→ **The problem**
Using the records below, quote only the span that opens with the line containing "Image resolution: width=644 pixels, height=220" and closes with the line containing "Click the blue 去逛逛 shop button", exactly and inclusively.

→ **Pixel coordinate grounding data**
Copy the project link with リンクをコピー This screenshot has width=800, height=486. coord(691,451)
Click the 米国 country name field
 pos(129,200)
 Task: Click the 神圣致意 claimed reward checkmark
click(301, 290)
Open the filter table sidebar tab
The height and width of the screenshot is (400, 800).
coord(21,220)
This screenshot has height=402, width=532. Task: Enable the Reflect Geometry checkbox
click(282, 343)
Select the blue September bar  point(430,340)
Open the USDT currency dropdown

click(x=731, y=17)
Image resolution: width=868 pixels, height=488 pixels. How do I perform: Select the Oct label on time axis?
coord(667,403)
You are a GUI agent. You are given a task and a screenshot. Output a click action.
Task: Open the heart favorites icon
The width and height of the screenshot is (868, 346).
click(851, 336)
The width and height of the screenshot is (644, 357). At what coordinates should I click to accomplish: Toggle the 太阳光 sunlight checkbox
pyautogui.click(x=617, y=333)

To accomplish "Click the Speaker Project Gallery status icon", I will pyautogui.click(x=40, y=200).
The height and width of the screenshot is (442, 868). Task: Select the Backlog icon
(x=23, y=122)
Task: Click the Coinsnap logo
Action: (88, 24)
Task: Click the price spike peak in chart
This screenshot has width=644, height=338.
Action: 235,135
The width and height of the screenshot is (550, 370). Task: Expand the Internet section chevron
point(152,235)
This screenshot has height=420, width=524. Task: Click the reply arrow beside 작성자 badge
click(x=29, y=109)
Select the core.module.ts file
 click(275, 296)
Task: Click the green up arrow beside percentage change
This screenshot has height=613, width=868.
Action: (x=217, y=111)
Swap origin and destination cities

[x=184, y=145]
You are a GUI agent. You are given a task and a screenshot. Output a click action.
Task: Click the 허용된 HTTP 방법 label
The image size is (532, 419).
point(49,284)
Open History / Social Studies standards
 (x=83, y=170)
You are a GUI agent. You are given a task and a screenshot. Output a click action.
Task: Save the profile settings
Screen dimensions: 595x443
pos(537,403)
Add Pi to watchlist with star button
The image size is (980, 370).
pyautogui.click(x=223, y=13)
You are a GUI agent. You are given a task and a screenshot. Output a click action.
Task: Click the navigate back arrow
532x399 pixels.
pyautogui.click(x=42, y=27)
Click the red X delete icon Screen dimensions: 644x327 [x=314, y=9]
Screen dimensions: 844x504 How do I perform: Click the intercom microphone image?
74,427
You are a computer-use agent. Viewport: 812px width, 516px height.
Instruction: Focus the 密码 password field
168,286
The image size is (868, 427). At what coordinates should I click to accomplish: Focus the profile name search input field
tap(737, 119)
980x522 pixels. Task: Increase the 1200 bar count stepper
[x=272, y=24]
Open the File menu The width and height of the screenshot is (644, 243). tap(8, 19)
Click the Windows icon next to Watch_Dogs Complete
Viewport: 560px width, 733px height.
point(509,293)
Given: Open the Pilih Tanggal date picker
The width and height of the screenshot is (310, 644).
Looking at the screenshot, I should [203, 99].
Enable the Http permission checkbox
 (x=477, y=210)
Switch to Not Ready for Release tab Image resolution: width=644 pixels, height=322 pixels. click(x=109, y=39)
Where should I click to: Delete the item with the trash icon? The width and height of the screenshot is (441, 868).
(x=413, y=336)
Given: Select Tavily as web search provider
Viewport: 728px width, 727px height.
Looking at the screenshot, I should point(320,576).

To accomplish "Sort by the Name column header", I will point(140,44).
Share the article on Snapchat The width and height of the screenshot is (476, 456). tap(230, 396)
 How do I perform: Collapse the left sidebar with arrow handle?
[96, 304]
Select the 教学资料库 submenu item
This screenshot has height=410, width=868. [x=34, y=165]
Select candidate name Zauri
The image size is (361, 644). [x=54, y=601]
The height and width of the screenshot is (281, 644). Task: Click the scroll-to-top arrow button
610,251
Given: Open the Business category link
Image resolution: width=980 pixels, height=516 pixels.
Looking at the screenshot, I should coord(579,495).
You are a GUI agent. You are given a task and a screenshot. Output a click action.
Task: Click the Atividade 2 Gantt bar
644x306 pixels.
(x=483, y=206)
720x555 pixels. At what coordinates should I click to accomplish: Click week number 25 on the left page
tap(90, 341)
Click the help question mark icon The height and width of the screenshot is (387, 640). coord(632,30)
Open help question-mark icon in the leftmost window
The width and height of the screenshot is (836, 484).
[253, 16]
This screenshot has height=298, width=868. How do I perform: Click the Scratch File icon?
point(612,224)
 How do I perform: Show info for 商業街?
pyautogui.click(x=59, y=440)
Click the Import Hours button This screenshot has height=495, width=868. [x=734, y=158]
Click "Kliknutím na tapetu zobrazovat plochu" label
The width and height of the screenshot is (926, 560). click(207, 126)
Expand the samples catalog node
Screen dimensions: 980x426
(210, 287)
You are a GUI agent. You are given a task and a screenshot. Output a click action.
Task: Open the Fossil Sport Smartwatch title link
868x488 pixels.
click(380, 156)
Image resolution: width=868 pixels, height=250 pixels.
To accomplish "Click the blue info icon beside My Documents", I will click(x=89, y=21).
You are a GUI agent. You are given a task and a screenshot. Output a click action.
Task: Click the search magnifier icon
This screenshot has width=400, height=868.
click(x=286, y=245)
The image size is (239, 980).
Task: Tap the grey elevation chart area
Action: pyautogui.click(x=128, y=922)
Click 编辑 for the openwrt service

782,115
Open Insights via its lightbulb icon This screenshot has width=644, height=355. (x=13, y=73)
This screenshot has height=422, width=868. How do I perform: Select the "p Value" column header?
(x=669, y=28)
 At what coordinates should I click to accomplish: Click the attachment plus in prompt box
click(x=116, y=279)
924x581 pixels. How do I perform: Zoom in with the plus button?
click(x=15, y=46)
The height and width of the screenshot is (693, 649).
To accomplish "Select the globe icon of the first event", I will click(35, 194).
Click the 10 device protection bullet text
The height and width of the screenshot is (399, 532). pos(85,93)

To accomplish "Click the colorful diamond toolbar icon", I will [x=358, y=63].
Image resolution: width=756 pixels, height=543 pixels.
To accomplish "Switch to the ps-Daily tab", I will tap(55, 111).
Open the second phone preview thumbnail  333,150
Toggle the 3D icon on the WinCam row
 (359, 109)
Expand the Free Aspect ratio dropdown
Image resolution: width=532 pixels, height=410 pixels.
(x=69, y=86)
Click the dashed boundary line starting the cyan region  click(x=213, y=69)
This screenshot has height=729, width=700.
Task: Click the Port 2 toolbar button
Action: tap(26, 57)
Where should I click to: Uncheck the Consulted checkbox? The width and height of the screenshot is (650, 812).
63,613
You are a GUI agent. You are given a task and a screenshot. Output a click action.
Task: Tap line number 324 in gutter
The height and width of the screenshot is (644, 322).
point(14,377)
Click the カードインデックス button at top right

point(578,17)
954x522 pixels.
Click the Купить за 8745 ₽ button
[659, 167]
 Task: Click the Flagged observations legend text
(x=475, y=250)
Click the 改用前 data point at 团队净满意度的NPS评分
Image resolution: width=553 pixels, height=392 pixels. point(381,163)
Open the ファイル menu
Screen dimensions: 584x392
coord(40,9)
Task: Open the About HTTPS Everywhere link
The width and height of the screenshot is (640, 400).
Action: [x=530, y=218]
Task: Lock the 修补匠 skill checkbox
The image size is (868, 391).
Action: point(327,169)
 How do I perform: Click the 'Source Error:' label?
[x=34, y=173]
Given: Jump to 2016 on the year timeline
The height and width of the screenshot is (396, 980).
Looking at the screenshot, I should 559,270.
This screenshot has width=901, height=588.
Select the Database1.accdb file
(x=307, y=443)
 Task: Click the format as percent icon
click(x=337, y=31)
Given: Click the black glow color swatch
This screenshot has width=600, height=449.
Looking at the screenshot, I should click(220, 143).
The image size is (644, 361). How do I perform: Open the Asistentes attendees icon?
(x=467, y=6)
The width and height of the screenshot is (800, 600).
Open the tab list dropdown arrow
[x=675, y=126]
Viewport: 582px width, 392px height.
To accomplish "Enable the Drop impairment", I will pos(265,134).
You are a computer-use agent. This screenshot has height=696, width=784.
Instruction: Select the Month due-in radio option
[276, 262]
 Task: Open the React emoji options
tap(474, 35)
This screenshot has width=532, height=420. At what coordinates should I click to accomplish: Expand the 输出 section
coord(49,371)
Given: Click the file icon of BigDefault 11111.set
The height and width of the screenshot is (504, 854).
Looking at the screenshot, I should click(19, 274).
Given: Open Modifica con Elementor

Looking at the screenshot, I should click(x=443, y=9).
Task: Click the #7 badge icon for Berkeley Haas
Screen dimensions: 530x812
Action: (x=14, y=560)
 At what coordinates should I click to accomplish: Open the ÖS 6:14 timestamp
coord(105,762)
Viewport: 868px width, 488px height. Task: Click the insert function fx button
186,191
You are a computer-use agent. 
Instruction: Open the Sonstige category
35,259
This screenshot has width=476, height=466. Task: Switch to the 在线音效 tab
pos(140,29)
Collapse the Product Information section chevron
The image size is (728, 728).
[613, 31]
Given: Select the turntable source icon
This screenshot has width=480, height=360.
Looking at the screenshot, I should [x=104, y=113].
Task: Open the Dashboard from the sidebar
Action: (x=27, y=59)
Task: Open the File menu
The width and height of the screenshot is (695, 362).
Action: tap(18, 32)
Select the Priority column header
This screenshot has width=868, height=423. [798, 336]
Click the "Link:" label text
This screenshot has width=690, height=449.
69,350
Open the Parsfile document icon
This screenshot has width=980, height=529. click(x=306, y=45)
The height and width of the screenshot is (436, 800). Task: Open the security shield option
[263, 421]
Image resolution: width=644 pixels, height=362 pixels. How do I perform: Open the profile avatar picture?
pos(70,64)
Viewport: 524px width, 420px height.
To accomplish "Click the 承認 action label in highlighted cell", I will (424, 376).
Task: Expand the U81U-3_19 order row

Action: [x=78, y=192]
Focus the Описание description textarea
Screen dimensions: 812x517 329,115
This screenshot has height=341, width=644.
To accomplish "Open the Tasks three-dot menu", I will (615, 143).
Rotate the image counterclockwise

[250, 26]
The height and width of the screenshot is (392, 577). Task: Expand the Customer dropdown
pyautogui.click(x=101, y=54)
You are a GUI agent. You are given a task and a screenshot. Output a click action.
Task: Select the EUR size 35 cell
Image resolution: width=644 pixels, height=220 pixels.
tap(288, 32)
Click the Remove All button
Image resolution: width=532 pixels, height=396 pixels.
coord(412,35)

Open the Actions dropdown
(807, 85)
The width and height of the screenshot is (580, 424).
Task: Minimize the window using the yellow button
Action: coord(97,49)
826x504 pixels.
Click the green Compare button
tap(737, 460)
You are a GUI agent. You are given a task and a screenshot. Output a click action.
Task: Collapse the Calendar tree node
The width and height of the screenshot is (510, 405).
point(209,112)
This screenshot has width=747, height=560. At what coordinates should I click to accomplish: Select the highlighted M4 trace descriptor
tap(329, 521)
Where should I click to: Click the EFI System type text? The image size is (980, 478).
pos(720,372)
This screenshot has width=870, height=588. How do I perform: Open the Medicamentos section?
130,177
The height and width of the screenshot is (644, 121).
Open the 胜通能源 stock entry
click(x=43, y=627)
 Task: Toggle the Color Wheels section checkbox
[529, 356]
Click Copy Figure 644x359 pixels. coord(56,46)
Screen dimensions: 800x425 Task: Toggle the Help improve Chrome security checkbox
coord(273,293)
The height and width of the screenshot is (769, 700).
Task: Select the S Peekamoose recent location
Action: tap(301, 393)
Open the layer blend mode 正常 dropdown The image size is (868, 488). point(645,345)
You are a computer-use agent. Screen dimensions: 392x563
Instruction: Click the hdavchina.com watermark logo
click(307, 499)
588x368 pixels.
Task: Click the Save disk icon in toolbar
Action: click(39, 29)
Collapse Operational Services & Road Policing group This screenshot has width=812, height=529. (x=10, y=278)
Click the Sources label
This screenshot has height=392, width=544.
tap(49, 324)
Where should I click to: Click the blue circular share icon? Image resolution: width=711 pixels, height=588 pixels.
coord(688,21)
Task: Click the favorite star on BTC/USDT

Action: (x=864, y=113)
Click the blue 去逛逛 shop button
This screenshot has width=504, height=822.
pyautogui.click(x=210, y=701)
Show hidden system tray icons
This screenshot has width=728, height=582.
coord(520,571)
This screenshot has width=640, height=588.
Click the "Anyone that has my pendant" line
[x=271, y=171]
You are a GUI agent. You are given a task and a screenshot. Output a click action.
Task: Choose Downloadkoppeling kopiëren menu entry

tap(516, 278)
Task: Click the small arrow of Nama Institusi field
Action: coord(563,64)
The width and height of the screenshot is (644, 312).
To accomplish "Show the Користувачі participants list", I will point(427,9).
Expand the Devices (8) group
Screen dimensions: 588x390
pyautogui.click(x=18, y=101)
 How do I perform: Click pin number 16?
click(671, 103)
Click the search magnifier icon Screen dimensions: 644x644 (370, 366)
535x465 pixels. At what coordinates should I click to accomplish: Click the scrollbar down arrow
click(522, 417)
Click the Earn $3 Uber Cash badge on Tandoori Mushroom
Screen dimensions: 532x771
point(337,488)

→ **Response below**
Image resolution: width=644 pixels, height=220 pixels.
tap(288, 32)
Click the Remove All button
Image resolution: width=532 pixels, height=396 pixels.
coord(412,35)

Open the Actions dropdown
(807, 85)
The width and height of the screenshot is (580, 424).
Task: Minimize the window using the yellow button
Action: coord(97,49)
826x504 pixels.
Click the green Compare button
tap(737, 460)
You are a GUI agent. You are given a task and a screenshot. Output a click action.
Task: Collapse the Calendar tree node
The width and height of the screenshot is (510, 405).
point(209,112)
This screenshot has width=747, height=560. At what coordinates should I click to accomplish: Select the highlighted M4 trace descriptor
tap(329, 521)
Where should I click to: Click the EFI System type text? The image size is (980, 478).
pos(720,372)
This screenshot has width=870, height=588. How do I perform: Open the Medicamentos section?
130,177
The height and width of the screenshot is (644, 121).
Open the 胜通能源 stock entry
click(x=43, y=627)
 Task: Toggle the Color Wheels section checkbox
[529, 356]
Click Copy Figure 644x359 pixels. coord(56,46)
Screen dimensions: 800x425 Task: Toggle the Help improve Chrome security checkbox
coord(273,293)
The height and width of the screenshot is (769, 700).
Task: Select the S Peekamoose recent location
Action: tap(301, 393)
Open the layer blend mode 正常 dropdown The image size is (868, 488). point(645,345)
You are a computer-use agent. Screen dimensions: 392x563
Instruction: Click the hdavchina.com watermark logo
click(307, 499)
588x368 pixels.
Task: Click the Save disk icon in toolbar
Action: click(39, 29)
Collapse Operational Services & Road Policing group This screenshot has width=812, height=529. (x=10, y=278)
Click the Sources label
This screenshot has height=392, width=544.
tap(49, 324)
Where should I click to: Click the blue circular share icon? Image resolution: width=711 pixels, height=588 pixels.
coord(688,21)
Task: Click the favorite star on BTC/USDT

Action: (x=864, y=113)
Click the blue 去逛逛 shop button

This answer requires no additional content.